I'm working the Hollywood Division Detective Bureau. I drive a nightwatch K-car and coordinate felony-level investigations at their inception. I get awed looks and resentful looks from criminals of all stripes and awed and resentful looks from my brother officers. I'm twenty-six years old, with three years on LAPD. I'm a sergeant working a prestigious detective-division assignment. I'm the heroic black man who went undercover and broke the backs of two vicious, dope-dealing black-militant groups who were really
anti
-black at their core. I am no longer a downscale brother slumming for cosmetic effect. I've moved from a dingy crib in Watts to a nice house in Baldwin Hills. Allow me to say it again: I am most assuredly THE MAN.
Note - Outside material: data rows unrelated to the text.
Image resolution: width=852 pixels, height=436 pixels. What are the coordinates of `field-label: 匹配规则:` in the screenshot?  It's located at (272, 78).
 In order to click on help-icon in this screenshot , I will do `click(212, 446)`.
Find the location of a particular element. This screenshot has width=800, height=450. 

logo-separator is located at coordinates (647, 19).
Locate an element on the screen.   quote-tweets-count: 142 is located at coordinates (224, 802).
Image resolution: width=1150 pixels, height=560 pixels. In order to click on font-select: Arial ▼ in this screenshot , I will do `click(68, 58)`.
I cashed in on the black-militant zeitgeist, the biggest and the best. The black-nationalist movement is in disarray. It's a nationwide cavalcade of indictments, trials, convictions and sundry legal hassles, the result of years of police infiltration and inter-group squabbles. Eldridge Cleaver is hiding in Algeria. The Panthers and US have exploded behind petty turf wars, general ineptitude and native fractiousness. The BTA and MMLF are kaput. My testimony put my dope-smoking, booze-guzzling, whore-chasing comrades in prison. Wayne Tedrow sought death by grandiose gesture and found it in Haiti. Mr. Holly had a nervous breakdown. I'm
feared
in the ghetto now. I'm a known snitch, a celebrated turncoat and a hard-charging cop.
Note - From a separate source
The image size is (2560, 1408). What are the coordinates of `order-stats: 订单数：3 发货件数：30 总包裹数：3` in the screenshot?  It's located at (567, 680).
“You The Man.” Yes, I certainly am.

I've been hanging out at Tiger Kab. The new owner is a man named Fred Otash. “Freddy O.” is ex-LAPD, an ex–private eye, a mobbed-up soldier of fortune and a magnet for unsubstantiated rumors. Freddy pulls shakedowns, Freddy dopes racehorses, Freddy was in on the MLK and RFK hits. I believe none of it and all of it. I'm
The Man
. I've got the recent verifiable history and much more current cachet.